Sunday, March 15, 2009

Handling HTTP Redirection in Ruby

I have a Ruby project where I'm dumping a bunch of bookmarks from delicious.com, then fetching each bookmarked page for analysis.

One of the problems I encountered early on is that the some of the web pages bookmarked would redirect to some other location. Simply checking for HTTP response code 200 was insufficient. I needed to check for redirection as well.

A quick Google search for "ruby follow http redirect" yields lots of results. Unfortunately, they're all very similar, and not quite right. In general, the examples you come across (even the one in the official Ruby documentation) don't handle the case when the redirected location is path relative to the original location. So you end up doing a get on a URL that looks like "../../redirected/location/index.html," which clearly won't work.
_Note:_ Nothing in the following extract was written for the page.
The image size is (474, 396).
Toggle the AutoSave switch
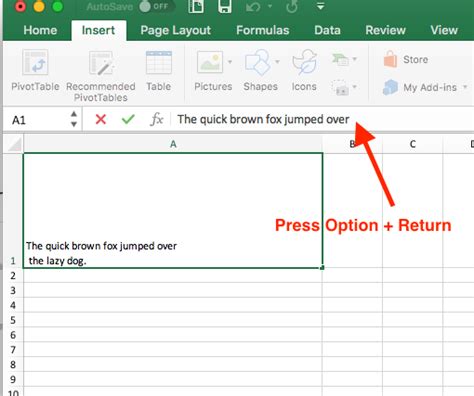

It turns out that detecting relative redirection is fairly straightforward:

until( found || attempts>=@@MAX_ATTEMPTS)
attempts+=1
http=Net::HTTP.new(url.host,url.port)
http.open_timeout = 10
http.read_timeout = 10
path=url.path
path="/" if path==""

req=Net::HTTP::Get.new(path,{'User-Agent'=>@@AGENT})
if url.instance_of? URI::HTTPS
http.use_ssl=true
http.verify_mode = OpenSSL::SSL::VERIFY_NONE
end
resp=http.request(req)
if resp.code=="200"
break
end
if (resp.header['location']!=nil)
newurl=URI.parse(resp.header['location'])
if(newurl.relative?)
puts "url was relative"
newurl=url+resp.header['location']
end
url=newurl

else
found=true #resp was 404, etc
end #end if location
end #until


The trick here is to ask the redirected url object if it is relative. If it is, then add the redirected path onto the old url object. the URI class overrides the '+' operator (what is this, C++?) so that you can concatenate the new path onto the old URL, by doing:
newurl=url+resp.header['location']